Rifiuti, sequestrato il parco di Tor Fiscale

Un ennesimo scempio alla città di Roma. Anzi questa è una vera e propria violenza all’immenso patrimonio architettonico e storico della capitale. A non essere risparmiato dalla grettezza e dall’ignoranza dell’uomo non è stato neanche il parco di Tor Fiscale, uno dei posti più belli e ricchi di storia fuori dal Centro Storico della città. L’apposito reparto per la Sicurezza Ambientale della polizia capitolina ha infatti posto sotto sequestro tutta l’area del sottosuolo del parco, ovvero tutte le grotte e cunicoli vecchi di migliaia di anni. Il motivo è che l’inciviltà non ha risparmiato neanche questo luogo, con il sottosuolo trasformato in una discarica abusiva. A nulla pare servire le campagne dell’Ama sullo smaltimento rifiuti edili oppure di quelli speciali, la completa noncuranza delle leggi e il disprezzo per il valore monumentale ha vinto anche questa volta.

La scoperta dei rifiuti

C’è voluto un piccolo esercito di venti uomini, che si sono avvalsi anche dell’ausilio di un drone per poter visualizzare al meglio la grande area interessata, che hanno scandagliato i lunghissimi cunicole e gallerie del sottosuolo del parco potendo rilevare la presenza di diversi centinaia di buste contenenti scarti da smaltire oltre che oli esausti e altri materiali pericolosi. Ma se inizialmente la scoperta era nata monitorando alcuni gruppi di nomadi, ormai lanciati nel business dei rifiuti, per poi scoprire che i sotterranei erano usati anche da grandi aziende che operano nella zona che avevano pensato di smaltire i loro rifiuti nel parco anziché come la legge prescrive.

Un parco ricco di storia

Il parco di Tor Fiscale, che prende il nome appunto dall’omonima antica torre presente, è incastonato tra la via Tuscolana e l’Appia, a ridosso proprio di uno dei parchi più grandi della capitale, quello degli Acquedotti. Infatti sono ben cinque gli acquedotti romani presenti all’interno del parco, oltre ad una serie di mura e torri che ancora oggi sono molto ben conservate. Sono presenti anche diversi itinerari e punti ristoro oltre anche un museo.
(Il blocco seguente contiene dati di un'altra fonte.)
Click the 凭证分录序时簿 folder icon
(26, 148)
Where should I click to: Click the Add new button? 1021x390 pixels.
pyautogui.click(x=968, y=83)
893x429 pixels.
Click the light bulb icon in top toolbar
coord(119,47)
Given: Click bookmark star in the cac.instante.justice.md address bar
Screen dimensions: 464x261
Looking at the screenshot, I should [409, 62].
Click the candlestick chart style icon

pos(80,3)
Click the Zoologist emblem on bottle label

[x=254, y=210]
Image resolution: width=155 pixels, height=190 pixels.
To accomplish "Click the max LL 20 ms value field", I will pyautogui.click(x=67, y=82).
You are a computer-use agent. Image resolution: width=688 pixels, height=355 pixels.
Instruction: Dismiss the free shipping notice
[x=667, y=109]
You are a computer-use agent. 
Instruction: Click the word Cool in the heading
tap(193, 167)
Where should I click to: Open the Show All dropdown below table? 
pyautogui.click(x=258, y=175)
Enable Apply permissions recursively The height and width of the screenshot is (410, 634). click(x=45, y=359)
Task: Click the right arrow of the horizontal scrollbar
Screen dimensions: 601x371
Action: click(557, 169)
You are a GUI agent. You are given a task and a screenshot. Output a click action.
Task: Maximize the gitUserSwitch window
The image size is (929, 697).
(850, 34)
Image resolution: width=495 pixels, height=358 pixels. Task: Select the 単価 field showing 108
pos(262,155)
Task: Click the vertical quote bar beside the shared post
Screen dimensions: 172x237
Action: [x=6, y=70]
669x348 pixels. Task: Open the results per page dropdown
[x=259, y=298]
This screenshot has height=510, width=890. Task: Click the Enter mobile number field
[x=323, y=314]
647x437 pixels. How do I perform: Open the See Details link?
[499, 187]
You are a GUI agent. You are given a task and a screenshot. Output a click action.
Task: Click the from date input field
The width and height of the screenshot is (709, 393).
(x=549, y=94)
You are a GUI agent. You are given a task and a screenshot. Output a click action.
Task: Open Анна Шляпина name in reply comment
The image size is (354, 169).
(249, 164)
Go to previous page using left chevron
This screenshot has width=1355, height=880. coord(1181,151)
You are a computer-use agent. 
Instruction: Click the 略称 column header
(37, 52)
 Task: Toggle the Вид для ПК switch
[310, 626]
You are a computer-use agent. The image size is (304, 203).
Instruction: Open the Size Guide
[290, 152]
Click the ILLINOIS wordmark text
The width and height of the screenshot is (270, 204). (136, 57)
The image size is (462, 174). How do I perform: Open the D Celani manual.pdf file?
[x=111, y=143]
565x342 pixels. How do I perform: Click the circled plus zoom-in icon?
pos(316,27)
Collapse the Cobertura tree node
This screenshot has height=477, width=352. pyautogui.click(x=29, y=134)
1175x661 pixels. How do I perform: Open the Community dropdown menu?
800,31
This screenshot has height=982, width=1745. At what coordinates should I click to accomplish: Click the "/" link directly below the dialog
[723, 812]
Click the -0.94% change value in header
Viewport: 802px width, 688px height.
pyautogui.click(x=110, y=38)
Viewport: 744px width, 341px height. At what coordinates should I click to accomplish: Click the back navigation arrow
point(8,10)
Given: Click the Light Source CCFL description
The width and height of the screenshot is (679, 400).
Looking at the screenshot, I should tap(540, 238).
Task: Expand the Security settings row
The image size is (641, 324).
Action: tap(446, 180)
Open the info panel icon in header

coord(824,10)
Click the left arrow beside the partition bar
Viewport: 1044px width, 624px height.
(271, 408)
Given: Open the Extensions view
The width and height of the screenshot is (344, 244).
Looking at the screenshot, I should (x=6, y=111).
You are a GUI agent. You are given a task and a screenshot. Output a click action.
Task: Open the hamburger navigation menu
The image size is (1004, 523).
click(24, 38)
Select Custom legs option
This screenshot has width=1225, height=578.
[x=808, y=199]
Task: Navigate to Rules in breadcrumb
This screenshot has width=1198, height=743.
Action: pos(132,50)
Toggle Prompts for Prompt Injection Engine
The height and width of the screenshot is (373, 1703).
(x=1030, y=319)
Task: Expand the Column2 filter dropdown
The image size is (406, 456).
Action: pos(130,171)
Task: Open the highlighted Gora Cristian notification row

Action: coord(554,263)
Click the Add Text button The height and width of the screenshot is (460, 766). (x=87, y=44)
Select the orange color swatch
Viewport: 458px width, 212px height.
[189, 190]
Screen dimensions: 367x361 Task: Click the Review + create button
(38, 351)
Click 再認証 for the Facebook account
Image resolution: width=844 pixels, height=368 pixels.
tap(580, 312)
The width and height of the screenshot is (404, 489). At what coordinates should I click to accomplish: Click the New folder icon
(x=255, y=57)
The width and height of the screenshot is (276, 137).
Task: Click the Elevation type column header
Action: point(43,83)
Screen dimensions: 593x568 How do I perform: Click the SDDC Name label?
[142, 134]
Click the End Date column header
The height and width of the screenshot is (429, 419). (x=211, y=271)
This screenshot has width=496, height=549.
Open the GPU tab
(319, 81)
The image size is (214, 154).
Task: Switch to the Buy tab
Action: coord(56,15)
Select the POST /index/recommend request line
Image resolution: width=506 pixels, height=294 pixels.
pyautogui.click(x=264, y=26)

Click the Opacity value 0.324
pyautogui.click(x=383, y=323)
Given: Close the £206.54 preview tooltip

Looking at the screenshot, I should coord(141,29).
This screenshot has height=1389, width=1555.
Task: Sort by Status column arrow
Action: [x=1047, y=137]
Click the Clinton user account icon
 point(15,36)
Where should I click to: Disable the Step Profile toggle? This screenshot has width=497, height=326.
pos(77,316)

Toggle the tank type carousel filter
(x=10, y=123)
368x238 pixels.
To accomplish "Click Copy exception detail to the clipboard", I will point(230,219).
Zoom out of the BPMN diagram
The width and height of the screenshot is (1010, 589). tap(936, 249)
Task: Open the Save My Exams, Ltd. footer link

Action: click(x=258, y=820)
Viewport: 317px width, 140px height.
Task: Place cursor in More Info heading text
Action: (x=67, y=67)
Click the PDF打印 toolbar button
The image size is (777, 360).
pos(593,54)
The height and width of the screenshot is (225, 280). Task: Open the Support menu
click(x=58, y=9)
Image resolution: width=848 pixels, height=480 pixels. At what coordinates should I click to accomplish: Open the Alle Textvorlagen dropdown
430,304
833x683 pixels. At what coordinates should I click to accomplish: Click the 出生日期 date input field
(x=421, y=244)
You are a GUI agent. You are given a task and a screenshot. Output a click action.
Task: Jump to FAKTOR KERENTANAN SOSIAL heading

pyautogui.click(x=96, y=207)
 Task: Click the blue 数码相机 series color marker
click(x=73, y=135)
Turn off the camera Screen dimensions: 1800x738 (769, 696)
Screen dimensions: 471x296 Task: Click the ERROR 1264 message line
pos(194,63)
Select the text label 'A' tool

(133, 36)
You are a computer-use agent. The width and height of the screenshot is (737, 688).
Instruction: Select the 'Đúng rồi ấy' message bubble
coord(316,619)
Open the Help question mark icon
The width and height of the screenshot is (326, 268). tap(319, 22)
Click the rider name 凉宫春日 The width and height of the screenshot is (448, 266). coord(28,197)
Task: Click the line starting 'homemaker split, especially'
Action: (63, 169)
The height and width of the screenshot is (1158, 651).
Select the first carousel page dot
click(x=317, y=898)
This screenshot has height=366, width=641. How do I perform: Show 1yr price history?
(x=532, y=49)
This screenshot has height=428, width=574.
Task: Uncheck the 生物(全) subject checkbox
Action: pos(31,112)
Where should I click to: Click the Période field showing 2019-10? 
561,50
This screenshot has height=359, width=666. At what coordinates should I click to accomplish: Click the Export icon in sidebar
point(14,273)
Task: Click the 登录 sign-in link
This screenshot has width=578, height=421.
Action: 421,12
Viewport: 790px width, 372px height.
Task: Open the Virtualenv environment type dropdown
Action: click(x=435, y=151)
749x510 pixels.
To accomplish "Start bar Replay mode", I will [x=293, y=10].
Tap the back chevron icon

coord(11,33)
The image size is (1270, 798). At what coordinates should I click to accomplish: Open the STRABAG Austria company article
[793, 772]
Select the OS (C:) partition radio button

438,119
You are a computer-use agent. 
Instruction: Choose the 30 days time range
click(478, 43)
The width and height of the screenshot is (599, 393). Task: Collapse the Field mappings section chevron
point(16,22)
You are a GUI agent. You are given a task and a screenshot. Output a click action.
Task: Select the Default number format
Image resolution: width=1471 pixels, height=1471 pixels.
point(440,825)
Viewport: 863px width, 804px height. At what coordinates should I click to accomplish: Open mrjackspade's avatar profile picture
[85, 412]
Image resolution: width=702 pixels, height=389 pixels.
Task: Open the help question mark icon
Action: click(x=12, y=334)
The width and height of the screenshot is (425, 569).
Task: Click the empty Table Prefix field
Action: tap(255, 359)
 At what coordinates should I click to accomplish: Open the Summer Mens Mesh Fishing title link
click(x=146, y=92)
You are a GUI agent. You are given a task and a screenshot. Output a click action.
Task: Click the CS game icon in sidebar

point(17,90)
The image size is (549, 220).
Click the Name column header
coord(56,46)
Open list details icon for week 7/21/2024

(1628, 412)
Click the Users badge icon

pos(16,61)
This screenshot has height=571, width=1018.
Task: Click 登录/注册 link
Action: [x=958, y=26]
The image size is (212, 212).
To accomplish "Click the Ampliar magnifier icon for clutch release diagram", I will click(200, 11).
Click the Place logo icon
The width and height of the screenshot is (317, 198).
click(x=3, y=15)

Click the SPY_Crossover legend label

Nel sottosuolo poi il lunghissimo dipanarsi di gallerie e grotte che, invece essere oggetto di affascinanti gite di appassionati speleologi, sono state invece deturpate dall’ignoranza e dalla cupidigia di chi non si fa scrupoli a violentare un sito di così grande valore storico gettandoci all’interno rifiuti speciali.